[Um Dia Dá Certo]

[Leia Ouvindo "Quando Bate Aquela Saudade" - Rubel]
["As vezes essa dor não sara nunca. As vezes sara amanhã"]

       Hoje eu acordei pensando em três coisas: no cheiro de café, nos ipês brancos que acabaram de se abrir e na paisagem que começou a ficar mais chuvosa. Faz sentido?
       Levantei da cama assim mesmo: meio Lázara, meio moribunda. Alguma coisa presa na garganta que eu não sabia bem sobre o que era. Deu vontade de me cobrir de novo com a minha coberta felpuda e não levantar pelos próximos quatro anos. Seria quando tudo mudaria de novo. Eu poderia cortar o cabelo, sair na rua dançando, fingir que não te conheço. Me parece ser uma ideia incrível. Eu poderia sentar no parque e ler algo de Anne Brontë. Ou poderia sair por aí sorrindo para estranhos com o cabelo desgrenhado e um olhar falso. Poderia simplesmente virar Amèlie Poulain e voltar a ser excêntrica. Poderia virar artista de rua e dançar de baixo da lua por uns trocados - ou por abraços, o que quer que me apetecesse. é que eu ando meio surtada, sabe? Meio fora do eixo, da órbita.       
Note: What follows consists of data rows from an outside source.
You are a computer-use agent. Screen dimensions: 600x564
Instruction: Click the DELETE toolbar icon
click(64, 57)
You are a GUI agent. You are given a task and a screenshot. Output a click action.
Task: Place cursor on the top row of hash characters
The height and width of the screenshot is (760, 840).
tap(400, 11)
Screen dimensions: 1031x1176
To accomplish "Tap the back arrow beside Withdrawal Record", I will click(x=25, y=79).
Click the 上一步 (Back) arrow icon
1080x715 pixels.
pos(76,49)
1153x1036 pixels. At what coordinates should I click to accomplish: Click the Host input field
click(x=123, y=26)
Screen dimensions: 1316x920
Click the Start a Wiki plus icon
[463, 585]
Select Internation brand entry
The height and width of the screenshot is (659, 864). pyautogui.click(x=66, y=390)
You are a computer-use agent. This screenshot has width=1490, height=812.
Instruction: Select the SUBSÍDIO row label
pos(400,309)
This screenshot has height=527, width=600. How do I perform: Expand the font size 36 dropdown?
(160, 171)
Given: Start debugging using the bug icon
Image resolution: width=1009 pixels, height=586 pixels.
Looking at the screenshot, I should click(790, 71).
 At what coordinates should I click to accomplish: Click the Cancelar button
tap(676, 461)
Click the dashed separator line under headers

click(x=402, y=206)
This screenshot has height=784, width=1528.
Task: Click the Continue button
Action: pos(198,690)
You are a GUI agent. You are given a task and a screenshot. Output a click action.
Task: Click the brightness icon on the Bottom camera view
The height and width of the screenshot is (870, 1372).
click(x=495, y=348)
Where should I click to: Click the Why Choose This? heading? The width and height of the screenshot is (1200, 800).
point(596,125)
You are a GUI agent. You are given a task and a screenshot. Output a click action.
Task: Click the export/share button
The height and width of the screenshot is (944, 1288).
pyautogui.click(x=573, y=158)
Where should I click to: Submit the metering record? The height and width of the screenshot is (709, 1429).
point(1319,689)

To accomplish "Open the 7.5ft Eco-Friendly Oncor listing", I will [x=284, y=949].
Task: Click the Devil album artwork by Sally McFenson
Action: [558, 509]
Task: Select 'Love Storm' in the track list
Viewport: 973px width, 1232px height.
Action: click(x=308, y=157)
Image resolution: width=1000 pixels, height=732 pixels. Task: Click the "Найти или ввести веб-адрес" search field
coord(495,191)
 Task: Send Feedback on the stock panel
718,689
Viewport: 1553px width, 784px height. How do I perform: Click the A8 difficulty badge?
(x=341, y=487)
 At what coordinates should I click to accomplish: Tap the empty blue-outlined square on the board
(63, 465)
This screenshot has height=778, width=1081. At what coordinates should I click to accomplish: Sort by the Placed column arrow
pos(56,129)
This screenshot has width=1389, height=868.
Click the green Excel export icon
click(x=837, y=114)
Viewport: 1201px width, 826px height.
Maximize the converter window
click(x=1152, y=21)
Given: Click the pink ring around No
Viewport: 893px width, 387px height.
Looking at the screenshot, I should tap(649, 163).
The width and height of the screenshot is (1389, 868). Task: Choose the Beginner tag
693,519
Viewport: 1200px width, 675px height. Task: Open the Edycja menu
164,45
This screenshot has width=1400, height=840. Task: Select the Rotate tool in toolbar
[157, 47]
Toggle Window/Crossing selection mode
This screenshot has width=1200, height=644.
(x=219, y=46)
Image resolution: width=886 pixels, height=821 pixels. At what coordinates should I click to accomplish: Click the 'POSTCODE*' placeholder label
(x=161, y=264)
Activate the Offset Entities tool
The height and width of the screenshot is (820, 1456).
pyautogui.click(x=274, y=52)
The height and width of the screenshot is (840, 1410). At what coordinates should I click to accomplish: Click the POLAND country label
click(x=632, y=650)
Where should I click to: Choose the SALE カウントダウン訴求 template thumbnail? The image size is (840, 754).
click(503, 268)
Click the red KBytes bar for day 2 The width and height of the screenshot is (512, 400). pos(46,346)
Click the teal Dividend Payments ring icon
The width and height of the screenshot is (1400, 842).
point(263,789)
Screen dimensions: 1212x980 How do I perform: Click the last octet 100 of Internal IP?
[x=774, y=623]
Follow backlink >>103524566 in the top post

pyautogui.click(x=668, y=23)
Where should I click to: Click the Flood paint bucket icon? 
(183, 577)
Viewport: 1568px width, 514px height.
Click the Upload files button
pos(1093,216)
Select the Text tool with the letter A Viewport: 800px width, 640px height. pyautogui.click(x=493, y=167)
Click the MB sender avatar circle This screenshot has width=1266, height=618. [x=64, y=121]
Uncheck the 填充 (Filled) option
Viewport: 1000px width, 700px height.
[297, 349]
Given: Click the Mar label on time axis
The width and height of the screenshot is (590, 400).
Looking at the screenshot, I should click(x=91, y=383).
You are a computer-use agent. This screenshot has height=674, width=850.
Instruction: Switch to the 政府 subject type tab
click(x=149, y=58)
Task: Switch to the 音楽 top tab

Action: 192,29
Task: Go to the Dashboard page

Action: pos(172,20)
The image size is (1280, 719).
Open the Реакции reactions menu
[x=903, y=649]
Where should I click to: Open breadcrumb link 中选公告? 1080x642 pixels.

        É que você entrou sem bater me descabelando e me tirando para dançar. Eu respondi com um sorriso. O amor sempre me bagunçou assim mesmo. Começou com um meio sorriso e um carinho de dedo. Foi para (des)encontros no metrô as quatro da tarde com beijos apressados de despedida. Evoluiu para tentativas de dominar o mundo no parque de águas claras. Lembra disso? Lemos Harry Potter e você odiou. Eu me perguntei como alguém em sã consciência odeia Harry Potter. Eu me lembrei do seu niilismo e pedi para você ler um trecho de Piquenique na estrada. Aceitamos nossa posição de formigas no nosso pequeno papel no universo. Você gargalhou quando eu citei seu autor preferido e me contou como a ironia o levou num acidente de carro. E foi assim: Entre palavras, beijos brincados e sonhos compartilhados que nos apaixonamos. O amor bateu na aorta. Não tínhamos absolutamente nada em comum. Veja bem, a sua excentricidade me encantou e vice versa. 
         A despedida foi mais difícil. Não consegui devolver seu livro de Camus. Você não me devolveu o meu da Virgínia Woolf. E ficou por isso mesmo. Não queríamos devolver mesmo. Significaria o fim de tudo. Acabou depois de beijos brincados no chão do metrô enquanto esperávamos o carro que me levaria embora. Acabou depois de algumas mensagens "oi". "Oi". "Fica bem". "Você também". O amor sacaneia. Mas eu não me importo. Sempre arreganhei as portas, as janelas e o peito para ele. 
         Inclusive, está começando de novo. Após longas noites mal dormidas e ideias erradas sobre a vida e pessimismos sobre paixões, o amor bate na aorta (de novo Drummond). Está começando de novo. E é sempre nesta estação. Quando as flores de ipê branco dão oi e as chuvas de outubro sorriem em um choro catastrófico. É quando eu levanto da cama, visto uma capa e pego um guarda-chuva. São os desamores batendo na porta com um frenesi, cantando canções de amigo sem eira nem beira. É época de resfriados, rinite e bombas. Brasília é o caos. Um cenário meio moribundo de bonito quando eu me atrevo a sair pela porta da frente correndo atrás de um café extra-forte. E quando eu pulo as poças de lama que a chuva pintou, eu me sinto uma brasiliense melhor. É época de epifanias, Duas mil expectativas e de mordidas brincadas, é época de ser Lázara. Morrer de amores e ressuscitar. É hora de andar pelos quatro cantos do mundo com uma música do Rainbown Kitten Surprise. É época de sorrir de tanto chorar. é época de Drummond, expectativas e frustrações. É época de se apaixonar. De novo. É época de amar. De novo. É quando eu chego no café e me deparo com alguém de costas largas, olhos coloridos e um sorriso torto que lê Pequenas Epifanias. É quando ele se apresenta e eu dou um meio sorriso. É quando eu penso que eu realmente deveria ter voltado para a cama e me enrolado com a coberta fofinha.  É, o amor vem me sacaneando de paixão em paixão. Um dia dá certo.